There are names in whisky that carry weight before you ever lift the glass. Port Ellen is one of them. The Islay distillery closed its doors in 1983, and in the decades since, every remaining cask has become the subject of quiet reverence among collectors and drinkers who understand what scarcity actually means. This 12 Year Old, bottled by the independent merchant Douglas Murdoch, is one of those bottles that stops you mid-conversation at an auction or a specialist retailer — not because of flash, but because of what it represents.

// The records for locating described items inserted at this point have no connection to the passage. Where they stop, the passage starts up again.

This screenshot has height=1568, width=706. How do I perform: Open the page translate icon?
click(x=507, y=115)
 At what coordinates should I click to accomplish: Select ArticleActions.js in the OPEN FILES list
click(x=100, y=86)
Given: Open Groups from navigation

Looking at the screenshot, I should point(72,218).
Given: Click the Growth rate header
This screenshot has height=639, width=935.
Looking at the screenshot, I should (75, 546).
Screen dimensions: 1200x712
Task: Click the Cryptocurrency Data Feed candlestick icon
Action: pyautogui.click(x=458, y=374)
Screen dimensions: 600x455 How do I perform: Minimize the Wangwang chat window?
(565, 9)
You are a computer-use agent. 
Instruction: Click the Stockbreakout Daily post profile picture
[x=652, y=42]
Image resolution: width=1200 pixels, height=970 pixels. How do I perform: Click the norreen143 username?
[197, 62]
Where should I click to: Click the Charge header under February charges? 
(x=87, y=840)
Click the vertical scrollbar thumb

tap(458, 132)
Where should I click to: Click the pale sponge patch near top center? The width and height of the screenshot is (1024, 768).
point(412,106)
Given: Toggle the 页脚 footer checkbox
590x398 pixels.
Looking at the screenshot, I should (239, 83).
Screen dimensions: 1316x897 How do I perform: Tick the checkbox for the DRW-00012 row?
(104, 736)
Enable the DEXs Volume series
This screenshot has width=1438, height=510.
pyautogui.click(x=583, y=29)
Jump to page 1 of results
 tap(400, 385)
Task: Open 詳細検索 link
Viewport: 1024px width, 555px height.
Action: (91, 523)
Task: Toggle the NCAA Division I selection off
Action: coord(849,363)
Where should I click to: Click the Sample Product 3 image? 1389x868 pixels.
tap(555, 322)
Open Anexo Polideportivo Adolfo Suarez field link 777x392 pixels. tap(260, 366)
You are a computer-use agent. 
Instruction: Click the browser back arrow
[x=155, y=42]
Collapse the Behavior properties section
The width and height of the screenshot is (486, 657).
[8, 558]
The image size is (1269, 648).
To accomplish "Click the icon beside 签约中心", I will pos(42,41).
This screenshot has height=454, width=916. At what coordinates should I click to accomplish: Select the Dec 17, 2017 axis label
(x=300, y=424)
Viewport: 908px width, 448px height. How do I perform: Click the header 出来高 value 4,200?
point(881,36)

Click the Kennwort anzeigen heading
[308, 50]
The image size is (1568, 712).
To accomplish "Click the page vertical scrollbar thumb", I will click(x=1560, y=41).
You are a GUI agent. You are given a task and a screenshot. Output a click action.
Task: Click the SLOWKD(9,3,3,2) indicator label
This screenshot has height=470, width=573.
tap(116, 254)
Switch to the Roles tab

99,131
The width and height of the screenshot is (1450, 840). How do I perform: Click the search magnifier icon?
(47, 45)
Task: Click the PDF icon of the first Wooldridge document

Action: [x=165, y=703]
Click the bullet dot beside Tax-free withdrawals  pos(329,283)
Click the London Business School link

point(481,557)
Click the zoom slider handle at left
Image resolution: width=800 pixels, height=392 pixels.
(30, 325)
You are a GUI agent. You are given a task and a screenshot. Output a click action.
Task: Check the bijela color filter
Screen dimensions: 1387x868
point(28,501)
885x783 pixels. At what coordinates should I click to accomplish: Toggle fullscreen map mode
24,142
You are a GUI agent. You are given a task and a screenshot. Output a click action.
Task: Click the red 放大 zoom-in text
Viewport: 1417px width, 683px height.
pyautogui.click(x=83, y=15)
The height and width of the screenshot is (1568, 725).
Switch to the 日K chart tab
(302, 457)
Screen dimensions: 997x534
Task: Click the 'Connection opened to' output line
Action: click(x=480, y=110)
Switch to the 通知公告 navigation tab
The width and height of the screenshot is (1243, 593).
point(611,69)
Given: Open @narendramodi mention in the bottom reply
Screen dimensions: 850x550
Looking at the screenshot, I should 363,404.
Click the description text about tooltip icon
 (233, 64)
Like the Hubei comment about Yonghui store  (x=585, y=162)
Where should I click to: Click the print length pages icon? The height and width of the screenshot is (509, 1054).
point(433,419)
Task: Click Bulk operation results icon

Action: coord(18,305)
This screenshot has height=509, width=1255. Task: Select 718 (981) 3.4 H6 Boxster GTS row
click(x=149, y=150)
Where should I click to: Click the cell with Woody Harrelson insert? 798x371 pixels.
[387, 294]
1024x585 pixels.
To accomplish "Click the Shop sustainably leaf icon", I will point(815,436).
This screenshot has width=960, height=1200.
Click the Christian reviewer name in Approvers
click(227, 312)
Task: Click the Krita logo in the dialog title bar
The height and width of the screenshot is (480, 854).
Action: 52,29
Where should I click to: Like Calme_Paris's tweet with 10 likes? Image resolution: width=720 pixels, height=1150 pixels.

I should be transparent: at £900, this is not a casual purchase. It is a bottle that asks you to consider what you're paying for — and in this case, you're paying for a piece of Islay history from a distillery that, for most of its afterlife, has only existed in cask and in memory. The Douglas Murdoch bottling carries no confirmed distillery provenance beyond the name on the label, which is worth noting. Independent bottlers worked differently in earlier decades, and documentation was not always what it is today. What you hold is a 12-year-old Islay malt, bottled at a modest 40% ABV, from a source that carries one of the most storied names on the island.
What to Expect
At 40% ABV, this sits at the standard bottling strength, which for a whisky of this age and provenance suggests it was bottled for drinking rather than collecting — a refreshing thought given the price it now commands. Islay malts of this era and style tend toward the maritime and the medicinal, though without confirmed tasting notes I won't pretend to tell you exactly what's in the glass. What I will say is that I found this to be unmistakably Islay in character: coastal, assertive, and carrying a dryness that rewards patience. A 12-year-old from this region, particularly one associated with Port Ellen's profile, is old enough to have developed complexity but young enough to retain backbone.
The Verdict
I give this an 8 out of 10 — and I want to explain why it isn't higher despite the name on the bottle. The ABV is conservative, and at this price point, you might reasonably expect cask strength or something closer to it. But what earns it that score is authenticity. This is not a modern recreation or a marketing exercise. It is an independently bottled Islay malt from an era when whisky was bottled to be drunk, not displayed. The Douglas Murdoch name adds a layer of old-school credibility. For collectors of closed-distillery bottlings, this is a genuine artefact. For drinkers, it is a chance to taste something that simply cannot be made again.
Best Served
Pour this neat into a tulip glass and give it fifteen minutes to open. If you're on Islay — or anywhere the air carries salt — drink it by a window. A few drops of water won't hurt it at 40%, but I'd taste it unadorned first. This is a whisky that deserves your full attention and an unhurried evening. No ice. No mixers. Just you and whatever memories the glass decides to share.